→ **Assignment**: Given the material below, output exactly the lines from the line with "Toggle the monitored" to the line with "Select the area", both ends included, and no other lines.

━━━━━ Provided records ━━━━━

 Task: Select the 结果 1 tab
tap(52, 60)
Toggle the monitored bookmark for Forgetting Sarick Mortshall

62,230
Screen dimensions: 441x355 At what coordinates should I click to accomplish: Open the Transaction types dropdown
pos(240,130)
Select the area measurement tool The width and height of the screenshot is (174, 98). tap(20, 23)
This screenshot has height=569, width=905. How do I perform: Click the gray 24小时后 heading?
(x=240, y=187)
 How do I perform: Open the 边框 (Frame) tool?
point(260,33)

━━━━━
━━━━━ Provided records ━━━━━

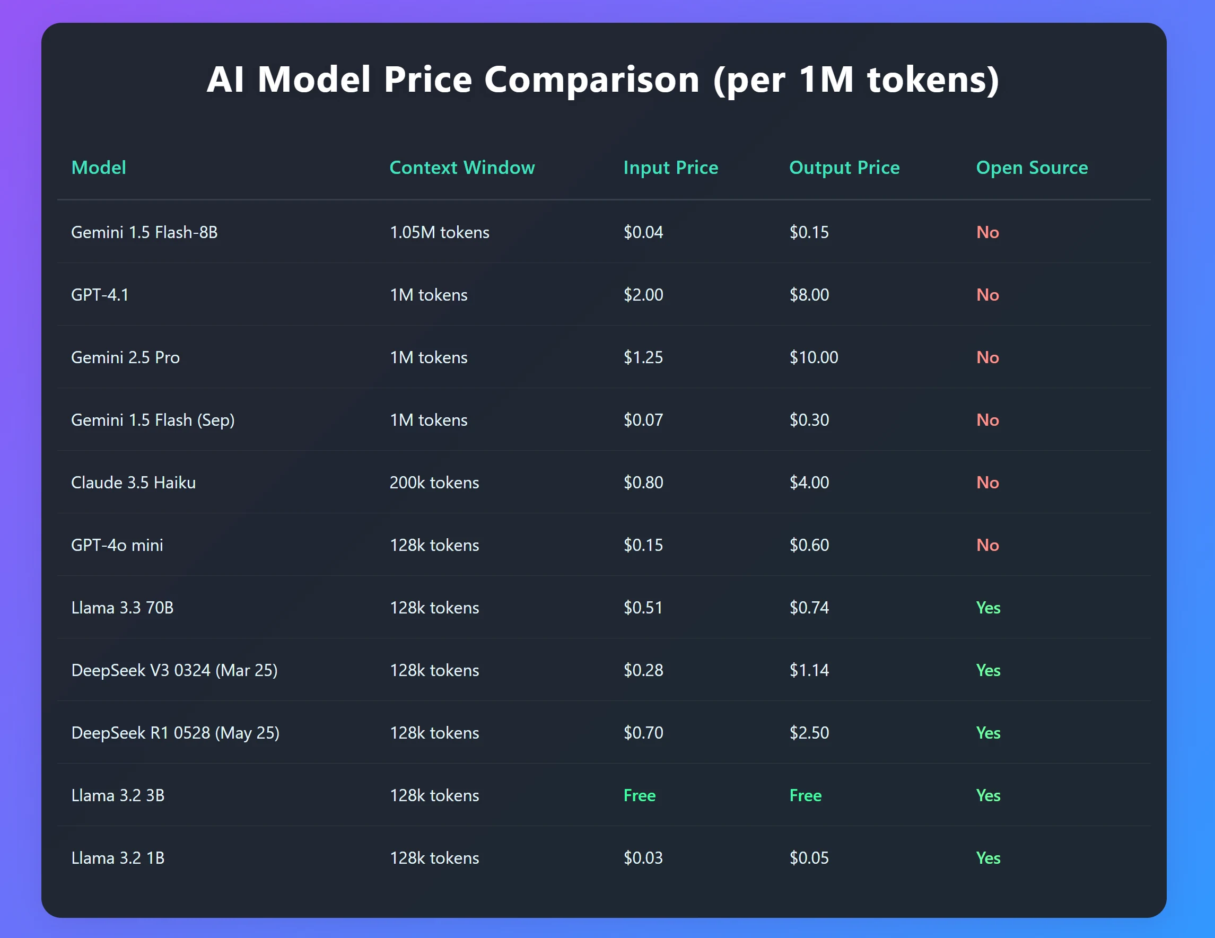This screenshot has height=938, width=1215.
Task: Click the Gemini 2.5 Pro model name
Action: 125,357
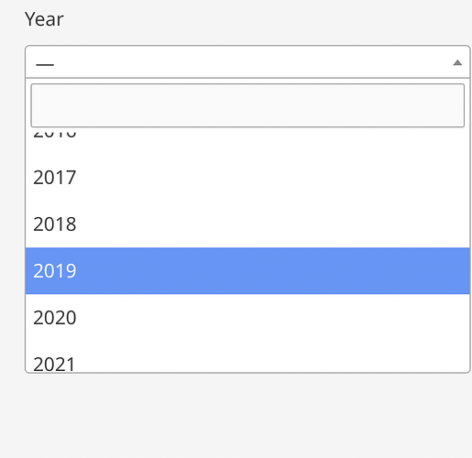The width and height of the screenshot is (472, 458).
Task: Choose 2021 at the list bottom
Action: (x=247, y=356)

━━━━━
━━━━━ Provided records ━━━━━

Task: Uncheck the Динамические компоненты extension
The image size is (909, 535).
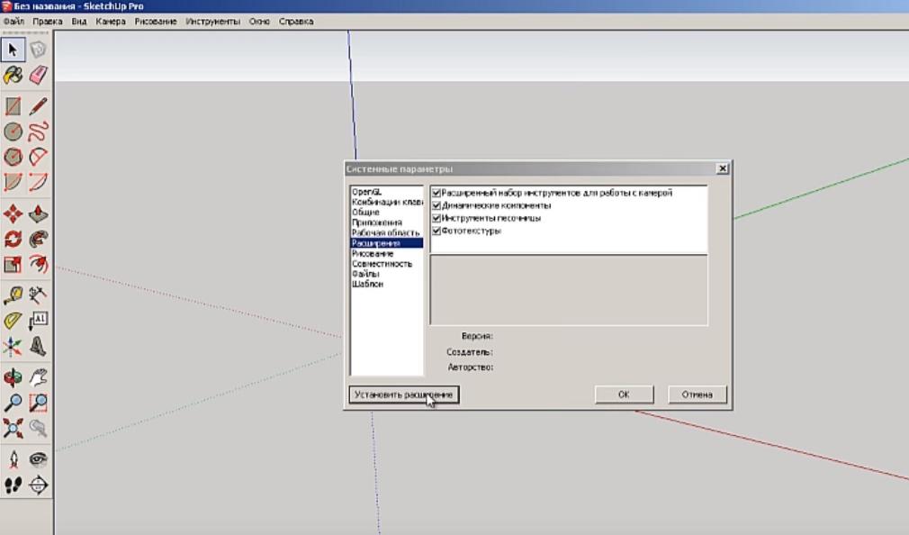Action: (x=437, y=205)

━━━━━

→ **Output of the exercise**:
Toggle the monitored bookmark for Forgetting Sarick Mortshall

62,230
Screen dimensions: 441x355 At what coordinates should I click to accomplish: Open the Transaction types dropdown
pos(240,130)
Select the area measurement tool The width and height of the screenshot is (174, 98). tap(20, 23)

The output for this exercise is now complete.